Your objective:
If a line in the entries below holds the string "percentage", copy it.

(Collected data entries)
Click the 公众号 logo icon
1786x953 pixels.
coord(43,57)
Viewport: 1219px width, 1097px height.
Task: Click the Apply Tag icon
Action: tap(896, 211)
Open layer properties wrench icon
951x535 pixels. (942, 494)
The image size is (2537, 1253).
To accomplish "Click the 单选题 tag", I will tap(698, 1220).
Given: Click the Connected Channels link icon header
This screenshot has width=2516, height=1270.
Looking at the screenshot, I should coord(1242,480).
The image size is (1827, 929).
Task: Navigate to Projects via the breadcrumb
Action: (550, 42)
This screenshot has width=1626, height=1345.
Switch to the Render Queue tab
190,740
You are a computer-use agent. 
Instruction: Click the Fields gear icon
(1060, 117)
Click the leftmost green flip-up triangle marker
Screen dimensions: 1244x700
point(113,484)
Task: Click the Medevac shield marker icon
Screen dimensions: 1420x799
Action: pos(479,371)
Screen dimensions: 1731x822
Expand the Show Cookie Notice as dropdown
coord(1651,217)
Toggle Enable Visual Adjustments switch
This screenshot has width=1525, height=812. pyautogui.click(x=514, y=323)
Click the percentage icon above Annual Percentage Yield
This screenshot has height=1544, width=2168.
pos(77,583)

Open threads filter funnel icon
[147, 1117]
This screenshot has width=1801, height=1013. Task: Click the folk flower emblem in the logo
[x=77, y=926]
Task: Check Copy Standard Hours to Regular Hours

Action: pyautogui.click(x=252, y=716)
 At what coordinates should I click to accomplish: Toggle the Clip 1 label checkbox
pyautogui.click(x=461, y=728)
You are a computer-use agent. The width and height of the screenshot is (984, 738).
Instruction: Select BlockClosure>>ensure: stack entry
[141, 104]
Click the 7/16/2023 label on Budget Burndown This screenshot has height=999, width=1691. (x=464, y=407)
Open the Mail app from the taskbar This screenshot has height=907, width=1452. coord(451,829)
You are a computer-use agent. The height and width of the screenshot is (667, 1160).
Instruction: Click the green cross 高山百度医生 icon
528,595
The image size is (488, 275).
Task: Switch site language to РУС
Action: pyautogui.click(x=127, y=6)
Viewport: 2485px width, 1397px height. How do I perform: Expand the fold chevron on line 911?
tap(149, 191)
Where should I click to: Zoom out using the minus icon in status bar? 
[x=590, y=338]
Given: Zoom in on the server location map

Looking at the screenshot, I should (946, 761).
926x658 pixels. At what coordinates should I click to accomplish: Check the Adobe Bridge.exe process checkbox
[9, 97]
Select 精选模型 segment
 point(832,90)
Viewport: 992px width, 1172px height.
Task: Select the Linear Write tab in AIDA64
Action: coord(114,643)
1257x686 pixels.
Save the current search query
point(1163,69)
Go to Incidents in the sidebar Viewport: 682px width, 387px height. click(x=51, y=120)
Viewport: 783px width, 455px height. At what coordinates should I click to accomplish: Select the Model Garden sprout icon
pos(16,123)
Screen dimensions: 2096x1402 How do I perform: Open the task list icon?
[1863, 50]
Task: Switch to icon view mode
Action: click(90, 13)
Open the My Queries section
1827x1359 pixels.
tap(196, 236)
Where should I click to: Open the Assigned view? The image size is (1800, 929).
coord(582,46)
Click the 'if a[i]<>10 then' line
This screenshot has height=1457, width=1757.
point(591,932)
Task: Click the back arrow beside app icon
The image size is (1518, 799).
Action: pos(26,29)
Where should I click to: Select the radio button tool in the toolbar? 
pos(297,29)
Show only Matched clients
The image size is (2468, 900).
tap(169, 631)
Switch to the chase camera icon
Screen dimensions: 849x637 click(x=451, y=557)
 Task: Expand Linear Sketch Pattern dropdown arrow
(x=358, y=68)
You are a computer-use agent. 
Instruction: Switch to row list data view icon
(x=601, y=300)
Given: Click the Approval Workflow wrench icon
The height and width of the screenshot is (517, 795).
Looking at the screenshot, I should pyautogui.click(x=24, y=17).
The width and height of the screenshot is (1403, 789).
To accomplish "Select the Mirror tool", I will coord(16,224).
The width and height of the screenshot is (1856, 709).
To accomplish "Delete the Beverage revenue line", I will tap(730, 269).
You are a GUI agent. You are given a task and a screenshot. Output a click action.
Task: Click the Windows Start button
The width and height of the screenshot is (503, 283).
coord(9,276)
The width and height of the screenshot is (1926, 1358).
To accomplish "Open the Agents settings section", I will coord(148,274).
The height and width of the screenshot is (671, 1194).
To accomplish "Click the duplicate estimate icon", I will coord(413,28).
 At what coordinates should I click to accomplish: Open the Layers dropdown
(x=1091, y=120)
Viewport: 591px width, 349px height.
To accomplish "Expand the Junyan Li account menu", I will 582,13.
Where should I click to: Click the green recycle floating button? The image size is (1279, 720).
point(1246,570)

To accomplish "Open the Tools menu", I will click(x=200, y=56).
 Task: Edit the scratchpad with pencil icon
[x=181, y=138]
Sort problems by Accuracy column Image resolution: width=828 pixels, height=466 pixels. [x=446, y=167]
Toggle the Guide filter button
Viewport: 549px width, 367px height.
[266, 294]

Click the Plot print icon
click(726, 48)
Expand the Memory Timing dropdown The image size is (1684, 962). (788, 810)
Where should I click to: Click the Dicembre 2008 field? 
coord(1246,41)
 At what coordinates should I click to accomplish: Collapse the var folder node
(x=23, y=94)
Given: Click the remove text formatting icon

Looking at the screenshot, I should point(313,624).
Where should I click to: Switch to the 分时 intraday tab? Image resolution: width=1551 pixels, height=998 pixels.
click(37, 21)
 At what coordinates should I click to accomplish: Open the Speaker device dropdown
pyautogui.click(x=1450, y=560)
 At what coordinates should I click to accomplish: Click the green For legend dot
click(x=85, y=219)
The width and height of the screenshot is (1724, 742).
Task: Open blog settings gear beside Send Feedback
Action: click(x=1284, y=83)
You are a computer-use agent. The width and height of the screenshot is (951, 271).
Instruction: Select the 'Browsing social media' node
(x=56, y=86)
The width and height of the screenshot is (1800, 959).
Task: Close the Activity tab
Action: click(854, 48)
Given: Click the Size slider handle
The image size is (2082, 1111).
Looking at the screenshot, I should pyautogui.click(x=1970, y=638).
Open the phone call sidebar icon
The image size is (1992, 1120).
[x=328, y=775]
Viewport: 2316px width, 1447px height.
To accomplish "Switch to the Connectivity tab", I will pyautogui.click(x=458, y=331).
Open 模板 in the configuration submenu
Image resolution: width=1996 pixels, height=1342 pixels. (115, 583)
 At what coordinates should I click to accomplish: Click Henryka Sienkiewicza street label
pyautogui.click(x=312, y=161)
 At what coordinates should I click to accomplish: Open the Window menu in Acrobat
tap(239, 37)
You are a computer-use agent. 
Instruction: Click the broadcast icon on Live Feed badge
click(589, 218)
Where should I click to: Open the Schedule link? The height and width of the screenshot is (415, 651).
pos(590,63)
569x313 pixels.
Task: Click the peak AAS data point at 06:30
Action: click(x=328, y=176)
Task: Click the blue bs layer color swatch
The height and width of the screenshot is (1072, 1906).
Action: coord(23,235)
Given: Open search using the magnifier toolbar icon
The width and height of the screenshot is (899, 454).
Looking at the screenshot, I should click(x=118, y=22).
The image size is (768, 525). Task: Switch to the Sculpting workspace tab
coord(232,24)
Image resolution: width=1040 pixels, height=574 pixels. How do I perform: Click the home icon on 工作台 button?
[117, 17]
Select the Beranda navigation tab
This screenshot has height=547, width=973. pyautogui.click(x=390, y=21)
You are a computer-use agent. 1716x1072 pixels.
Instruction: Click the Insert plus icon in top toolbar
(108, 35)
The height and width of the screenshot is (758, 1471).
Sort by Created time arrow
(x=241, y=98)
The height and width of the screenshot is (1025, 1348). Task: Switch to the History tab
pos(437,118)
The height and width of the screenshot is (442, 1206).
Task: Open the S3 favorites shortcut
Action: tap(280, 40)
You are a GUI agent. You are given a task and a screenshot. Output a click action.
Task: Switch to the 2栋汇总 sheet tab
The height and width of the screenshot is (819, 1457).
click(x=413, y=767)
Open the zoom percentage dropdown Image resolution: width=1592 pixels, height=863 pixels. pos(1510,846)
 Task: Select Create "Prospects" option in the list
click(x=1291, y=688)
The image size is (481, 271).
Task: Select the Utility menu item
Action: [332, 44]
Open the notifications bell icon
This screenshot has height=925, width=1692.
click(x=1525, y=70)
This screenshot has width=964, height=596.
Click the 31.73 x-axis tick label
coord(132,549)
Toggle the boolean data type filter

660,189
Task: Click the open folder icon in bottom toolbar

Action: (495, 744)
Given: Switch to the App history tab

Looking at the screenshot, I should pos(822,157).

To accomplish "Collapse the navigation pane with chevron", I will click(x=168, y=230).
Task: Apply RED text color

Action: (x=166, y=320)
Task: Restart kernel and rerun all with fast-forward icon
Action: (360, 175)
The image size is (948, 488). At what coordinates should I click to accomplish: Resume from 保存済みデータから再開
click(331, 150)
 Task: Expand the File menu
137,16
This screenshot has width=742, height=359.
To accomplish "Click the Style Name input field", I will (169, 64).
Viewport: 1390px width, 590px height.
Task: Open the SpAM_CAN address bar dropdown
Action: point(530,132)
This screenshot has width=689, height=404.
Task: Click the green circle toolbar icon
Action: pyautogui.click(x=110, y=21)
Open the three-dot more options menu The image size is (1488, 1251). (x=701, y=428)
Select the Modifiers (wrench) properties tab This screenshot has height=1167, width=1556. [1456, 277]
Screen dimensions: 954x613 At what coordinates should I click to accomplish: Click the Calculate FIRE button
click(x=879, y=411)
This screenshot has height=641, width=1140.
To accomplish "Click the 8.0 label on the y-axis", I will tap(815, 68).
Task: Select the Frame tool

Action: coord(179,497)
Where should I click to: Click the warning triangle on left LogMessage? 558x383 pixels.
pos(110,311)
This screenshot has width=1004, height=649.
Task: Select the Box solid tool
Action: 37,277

Solved exercise:
Click the percentage icon above Annual Percentage Yield
Open the zoom percentage dropdown Image resolution: width=1592 pixels, height=863 pixels. pos(1510,846)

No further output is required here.